Светлый фон

Говоря об Аронзоне в своих комментариях, Кузьминский ставит вопрос о том, как надо писать о поэте – о поэте вообще: «как нельзя» и «как можно» [Там же: 79]. И он строит свое высказывание наподобие поэтического текста, который бы не выглядел инородным в соседстве со стихами. Именно потому комментарии от составителя заканчиваются «Hommage’eM к Аронзону», сниженно названным «почеркушкой» [Там же: 128]. Кажется, никто из поэтов, представленных в АГЛ, не удостоился такой почести.
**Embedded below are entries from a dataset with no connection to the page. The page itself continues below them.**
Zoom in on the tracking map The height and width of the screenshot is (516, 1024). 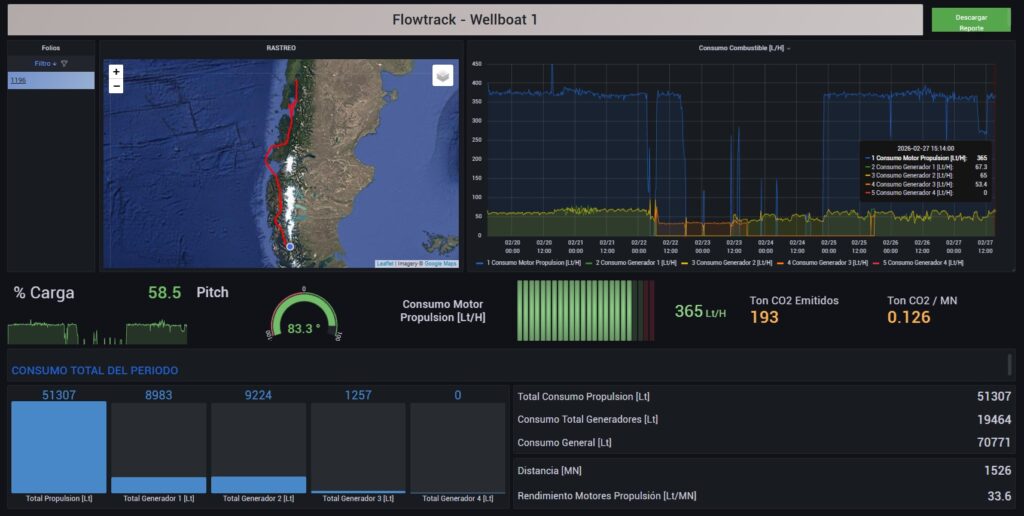(116, 72)
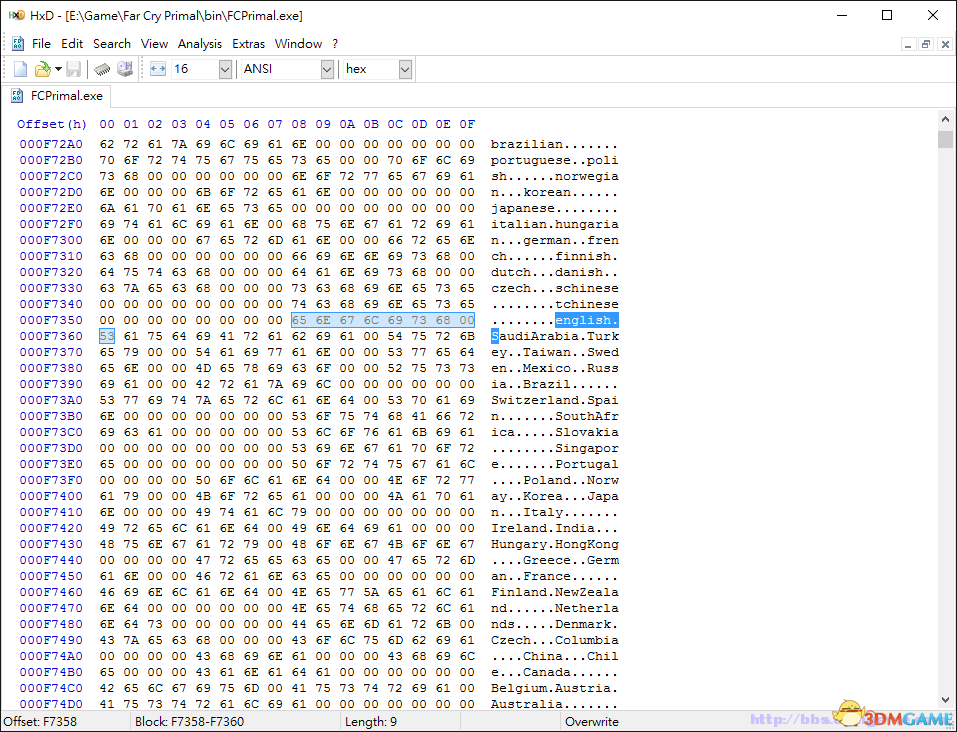Click offset 000F7400 in the offset column
957x732 pixels.
click(51, 496)
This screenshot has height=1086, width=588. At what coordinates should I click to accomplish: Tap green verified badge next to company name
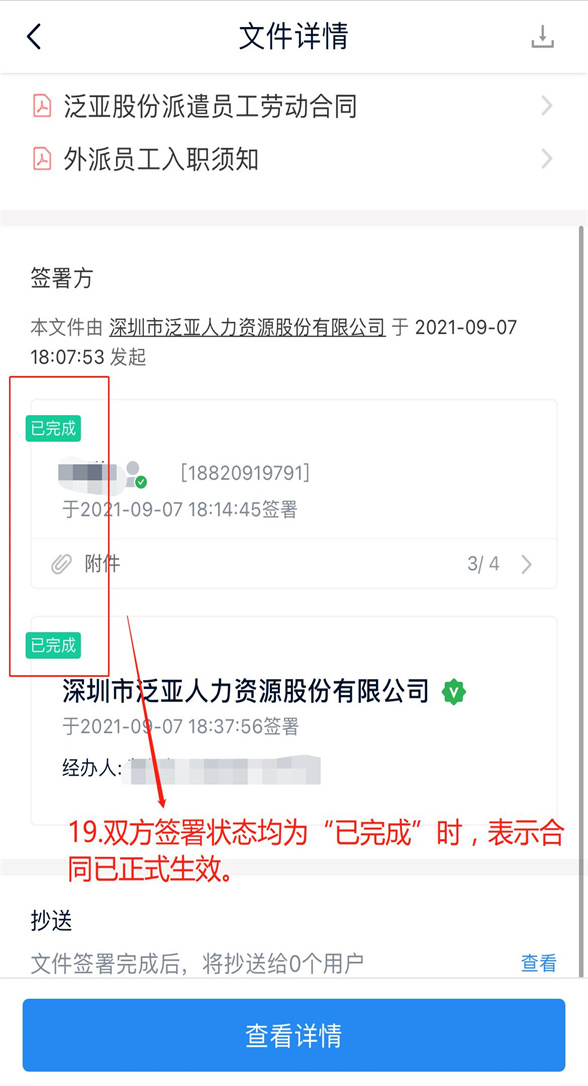point(454,691)
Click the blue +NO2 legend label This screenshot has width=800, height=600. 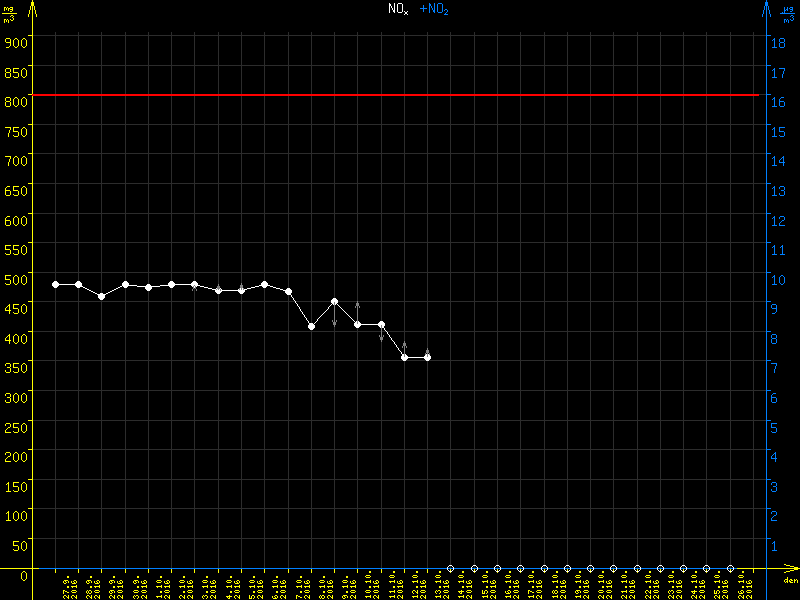pos(434,9)
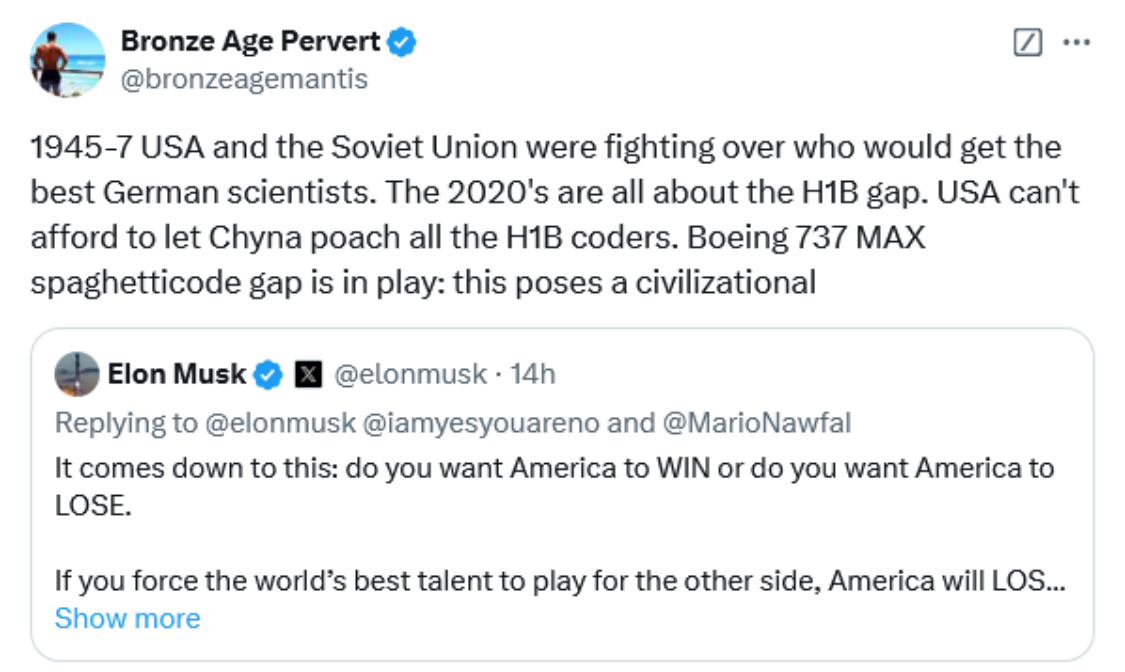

Спустя двадцать с лишним лет, когда вышло из печати двухтомное собрание произведений Аронзона, Кузьминский бурно отреагировал на него. Если раньше, в письме А. Л. Майзель от 2 июля 1991 года, он сравнивал издательские судьбы выдающихся поэтов глухой советской эпохи, время которых должно было прийти в перестройку, и сетовал: «…Аронзон (стараниями Эрля) – хоть как-то» [Кузьминский 2003: 20][645], – то после 2006 года он обрушился на составителей собрания, в число которых входил и его давний друг Эрль, с резкой критикой. «В этих горах предисловий примечаний вариантов и разночтений ПОЭТ утоп с концами»[646], – упрекал он составителей издания за текстологическую и академическую дотошность наряду с некомпетентностью[647]. Выработав за долгие годы принцип жесткого отбора, издатель АГЛ, кажется, исключил для себя занятие «собирательством» и категорически возражал против принципа «публиковать всё» (хотя двухтомное собрание произведений Аронзона ни в коей мере не являлось полным)[648]. В своей уничижительной критике «академического» издания Аронзона и схожих с ним (в частности, подготовленного В. И. Орловым собрания произведений поэта Е. А. Хорвата), Кузьминский утверждает, что «куда важнее было бы очертить КРУГ аронзона – рисунки и пиесы галецкого, стихи белоусова и т. д. и т. п. ⁄ с рожами-ликами». Принцип, столь органично воплотившийся во всём масштабе антологического проекта Кузьминского, экстраполируется составителем как некая норма, должная лежать в основе издания всех поэтических «кругов», чтобы отчетливее проступали связи, переклички, чтобы дышала жизнь во взаимодействиях разных личностей – поэтов, художников. Он готов доверять Эрлю до того момента, пока педантизм, свойственный «первоисследователю “обэриутов”»[649], не затрудняет непосредственное восприятие текста, основанное на чутье, опыте, вкусе. Сам будучи поэтом, Кузьминский не хочет принимать во внимание такой факт существования отдельного текста и поэтики в целом, как становление и развитие, и целью издания ставит поддержание мифа, основанного на уже канонизированных воспоминаниях современников и лучших произведениях поэта.